Aim of the task ▸
Rewrite the items from the very first line down through the line containing "Click the Start Date", changing each "dropdown" to "drop-down list" and leaving everything else identical. Return only those lines.

Input ▸
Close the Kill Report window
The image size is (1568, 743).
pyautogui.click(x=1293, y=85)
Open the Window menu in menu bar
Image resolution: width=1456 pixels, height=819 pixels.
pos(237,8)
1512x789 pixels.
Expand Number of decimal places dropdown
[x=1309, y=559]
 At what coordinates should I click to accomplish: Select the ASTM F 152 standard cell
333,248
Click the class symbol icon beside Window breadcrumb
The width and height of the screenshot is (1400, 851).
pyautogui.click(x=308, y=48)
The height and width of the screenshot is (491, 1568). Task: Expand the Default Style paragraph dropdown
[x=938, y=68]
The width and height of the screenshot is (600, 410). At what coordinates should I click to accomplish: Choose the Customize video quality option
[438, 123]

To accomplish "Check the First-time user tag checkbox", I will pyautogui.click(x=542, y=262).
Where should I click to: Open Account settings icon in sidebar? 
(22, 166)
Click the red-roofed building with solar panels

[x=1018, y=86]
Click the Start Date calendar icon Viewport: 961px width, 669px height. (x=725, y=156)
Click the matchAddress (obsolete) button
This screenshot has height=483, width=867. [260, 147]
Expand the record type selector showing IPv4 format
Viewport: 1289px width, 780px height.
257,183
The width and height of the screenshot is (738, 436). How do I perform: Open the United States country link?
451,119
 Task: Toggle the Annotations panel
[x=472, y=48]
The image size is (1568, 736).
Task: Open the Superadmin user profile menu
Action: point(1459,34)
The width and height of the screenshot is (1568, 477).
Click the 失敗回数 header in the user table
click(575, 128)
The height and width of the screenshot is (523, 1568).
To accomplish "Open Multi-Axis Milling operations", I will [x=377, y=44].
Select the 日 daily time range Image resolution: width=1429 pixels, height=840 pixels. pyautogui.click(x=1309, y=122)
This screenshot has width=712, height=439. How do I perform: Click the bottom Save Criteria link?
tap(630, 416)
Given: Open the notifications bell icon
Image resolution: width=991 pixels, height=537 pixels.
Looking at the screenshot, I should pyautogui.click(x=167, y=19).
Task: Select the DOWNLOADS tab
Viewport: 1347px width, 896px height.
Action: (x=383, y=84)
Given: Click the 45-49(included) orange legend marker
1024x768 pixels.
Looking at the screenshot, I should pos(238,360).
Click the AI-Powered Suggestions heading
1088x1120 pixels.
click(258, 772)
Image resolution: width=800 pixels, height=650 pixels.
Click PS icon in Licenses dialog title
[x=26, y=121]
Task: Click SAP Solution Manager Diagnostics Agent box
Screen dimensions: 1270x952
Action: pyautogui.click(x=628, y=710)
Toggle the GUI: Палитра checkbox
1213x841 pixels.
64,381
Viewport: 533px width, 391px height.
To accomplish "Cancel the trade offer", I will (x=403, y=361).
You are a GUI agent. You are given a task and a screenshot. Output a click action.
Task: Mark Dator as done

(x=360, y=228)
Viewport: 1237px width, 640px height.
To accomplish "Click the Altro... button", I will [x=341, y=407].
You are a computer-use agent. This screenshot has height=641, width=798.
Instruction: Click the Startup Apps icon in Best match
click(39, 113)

Written response ▸
Close the Kill Report window
The image size is (1568, 743).
pyautogui.click(x=1293, y=85)
Open the Window menu in menu bar
Image resolution: width=1456 pixels, height=819 pixels.
pos(237,8)
1512x789 pixels.
Expand Number of decimal places drop-down list
[x=1309, y=559]
 At what coordinates should I click to accomplish: Select the ASTM F 152 standard cell
333,248
Click the class symbol icon beside Window breadcrumb
The width and height of the screenshot is (1400, 851).
pyautogui.click(x=308, y=48)
The height and width of the screenshot is (491, 1568). Task: Expand the Default Style paragraph drop-down list
[x=938, y=68]
The width and height of the screenshot is (600, 410). At what coordinates should I click to accomplish: Choose the Customize video quality option
[438, 123]

To accomplish "Check the First-time user tag checkbox", I will pyautogui.click(x=542, y=262).
Where should I click to: Open Account settings icon in sidebar? 
(22, 166)
Click the red-roofed building with solar panels

[x=1018, y=86]
Click the Start Date calendar icon Viewport: 961px width, 669px height. (x=725, y=156)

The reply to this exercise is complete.